Dsm-firmenich is looking to achieve 100,000 tons of CO2e as the next milestone for the feed additive, which is targeted at methane emissions reduction in ruminants.
During its unveiling, DSM explained that the development of the feed additive, Bovaer, took a decade, featuring 45 farm trials in 13 countries across four continents. The product also had the backing of 48 peer-reviewed articles in different scientific journals.

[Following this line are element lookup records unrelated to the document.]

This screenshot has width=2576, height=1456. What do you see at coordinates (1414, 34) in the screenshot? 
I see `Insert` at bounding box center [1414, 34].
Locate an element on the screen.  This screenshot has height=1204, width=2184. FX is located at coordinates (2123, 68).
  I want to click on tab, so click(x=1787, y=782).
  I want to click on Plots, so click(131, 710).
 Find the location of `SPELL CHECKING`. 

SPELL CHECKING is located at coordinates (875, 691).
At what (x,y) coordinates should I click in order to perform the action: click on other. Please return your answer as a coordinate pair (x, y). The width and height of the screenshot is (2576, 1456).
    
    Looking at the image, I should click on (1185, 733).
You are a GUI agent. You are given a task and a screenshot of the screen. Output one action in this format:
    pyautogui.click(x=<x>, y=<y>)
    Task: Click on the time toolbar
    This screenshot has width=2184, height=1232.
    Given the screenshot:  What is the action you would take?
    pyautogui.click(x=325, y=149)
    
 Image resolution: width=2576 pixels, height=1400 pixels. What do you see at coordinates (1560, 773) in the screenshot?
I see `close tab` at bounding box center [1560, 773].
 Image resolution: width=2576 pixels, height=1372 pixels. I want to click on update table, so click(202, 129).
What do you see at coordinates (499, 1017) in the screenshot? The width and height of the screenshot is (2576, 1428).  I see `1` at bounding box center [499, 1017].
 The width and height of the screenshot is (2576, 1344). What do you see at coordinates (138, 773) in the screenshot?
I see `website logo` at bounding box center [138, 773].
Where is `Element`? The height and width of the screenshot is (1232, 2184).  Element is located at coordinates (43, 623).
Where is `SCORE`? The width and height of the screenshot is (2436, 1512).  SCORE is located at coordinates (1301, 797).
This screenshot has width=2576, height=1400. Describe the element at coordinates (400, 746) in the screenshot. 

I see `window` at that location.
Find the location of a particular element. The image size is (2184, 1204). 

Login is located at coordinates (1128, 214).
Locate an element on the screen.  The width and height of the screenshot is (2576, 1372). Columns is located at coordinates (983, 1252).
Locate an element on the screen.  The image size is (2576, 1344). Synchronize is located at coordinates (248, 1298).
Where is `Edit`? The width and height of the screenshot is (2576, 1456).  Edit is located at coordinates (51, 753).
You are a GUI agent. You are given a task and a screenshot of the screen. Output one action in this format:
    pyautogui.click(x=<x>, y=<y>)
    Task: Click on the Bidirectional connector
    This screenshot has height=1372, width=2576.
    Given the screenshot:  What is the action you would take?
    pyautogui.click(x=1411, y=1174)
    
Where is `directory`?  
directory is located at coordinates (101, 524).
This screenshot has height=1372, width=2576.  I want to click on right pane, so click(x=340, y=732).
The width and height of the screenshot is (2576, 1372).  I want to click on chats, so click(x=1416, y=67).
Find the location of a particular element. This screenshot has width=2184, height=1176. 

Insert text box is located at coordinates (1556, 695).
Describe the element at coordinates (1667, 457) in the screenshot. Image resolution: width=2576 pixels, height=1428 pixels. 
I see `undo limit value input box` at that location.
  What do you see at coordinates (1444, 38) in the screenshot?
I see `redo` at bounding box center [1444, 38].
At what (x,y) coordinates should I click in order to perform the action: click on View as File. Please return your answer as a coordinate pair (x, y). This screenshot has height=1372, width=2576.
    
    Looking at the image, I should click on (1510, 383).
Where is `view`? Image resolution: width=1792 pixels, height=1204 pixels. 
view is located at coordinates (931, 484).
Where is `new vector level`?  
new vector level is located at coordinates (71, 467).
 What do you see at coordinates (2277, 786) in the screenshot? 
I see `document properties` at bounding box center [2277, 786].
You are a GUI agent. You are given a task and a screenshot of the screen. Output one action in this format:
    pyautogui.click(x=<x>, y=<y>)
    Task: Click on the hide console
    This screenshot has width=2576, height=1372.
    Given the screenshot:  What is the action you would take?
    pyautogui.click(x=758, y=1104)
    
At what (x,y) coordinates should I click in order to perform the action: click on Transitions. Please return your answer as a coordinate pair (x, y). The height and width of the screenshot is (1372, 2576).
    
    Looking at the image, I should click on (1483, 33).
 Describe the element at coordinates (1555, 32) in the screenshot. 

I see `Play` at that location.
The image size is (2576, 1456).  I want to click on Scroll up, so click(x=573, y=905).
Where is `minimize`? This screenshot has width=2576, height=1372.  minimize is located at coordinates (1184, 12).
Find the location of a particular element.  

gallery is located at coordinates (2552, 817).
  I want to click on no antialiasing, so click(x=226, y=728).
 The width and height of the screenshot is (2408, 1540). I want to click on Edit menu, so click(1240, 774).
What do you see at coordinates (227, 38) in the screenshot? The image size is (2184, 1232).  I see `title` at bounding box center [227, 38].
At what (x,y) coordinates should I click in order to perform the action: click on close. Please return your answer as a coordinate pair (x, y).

The partnership sought to achieve a 33% reduction in greenhouse gas emissions on Royal FrieslandCampina’s member dairy farms by 2030 (vs. 2015), eventually producing net climate-neutral dairy by 2050.
Outlining the progress dsm-firmenich has made in the first six months of this year, Mark van Nieuwland, VP of Bovaer, provided that authorities recently approved the sale of Bovaer in Paraguay, for use in dairy and beef cattle, making it the seventh country in Latin America to give the feed additive the green light.
Additionally, Elanco Animal Health, dsm-firmenich’s strategic partner for developing, manufacturing, and commercializing Bovaer in the US, anticipates US approval and launch of the supplement in the first half of 2024.
“Once approval is confirmed, we hope Bovaer will become a blockbuster product in the American market,” Nieuwland commented.
Other notable adoptions include the Swedish dairy company, Norrmejerier, the Spanish agricultural cooperative, COVAP, Arla Foods, the Bel Group, and the French company behind the Babybel cheese brand.
Moreover, in early 2023, an expanded pilot scheme involving Valio, A-Rehu, National Resources Institute Finland, and the University of Helsinki began on the use of Bovaer with 3,100 dairy cows at 43 farms and could lead to its official adoption in Finland.
“Progress is exactly what the world needs right now, and recent developments make it clearer than ever that sustained, global action is the only way to mitigate the effects of the climate crisis,” remarked van Nieuwland.
More novel solutions seek to reduce methane emissions in dairy
As the need to develop solutions to climate change becomes more apparent, other companies are also coming up with other novel solutions to this issue.
For example, researchers recently found that Asparagopsis taxiformis (AT) a type of red algae, is among the most promising natural inhibitors of methane production in dairy cattle.
AT contains compounds that inhibit the enzyme that catalyzes the final step in methane formation in the rumen, making it an effective methane inhibitor and feed additive, reducing methane emissions by 44%.
Additionally, scientists from Scotland’s Rural College (SRUC) have successfully extracted a chemical from daffodils called haemanthamine that could reduce methane emissions by up to 96% but in the laboratory, using an artificial cow’s stomach.
In on-farm application, through feed, the scientists are optimistic it could lower emissions in dairy cows by 30%.
As part of a four-year project that is backed by funding from the UK’s Department for Environment, Food and Rural Affairs (Defra) and Innovate UK to the tune of £2.8m (US$3.6m) along with funding of close to £1m from industrial partners, the extract will be evaluated at several commercial dairy farms in the UK.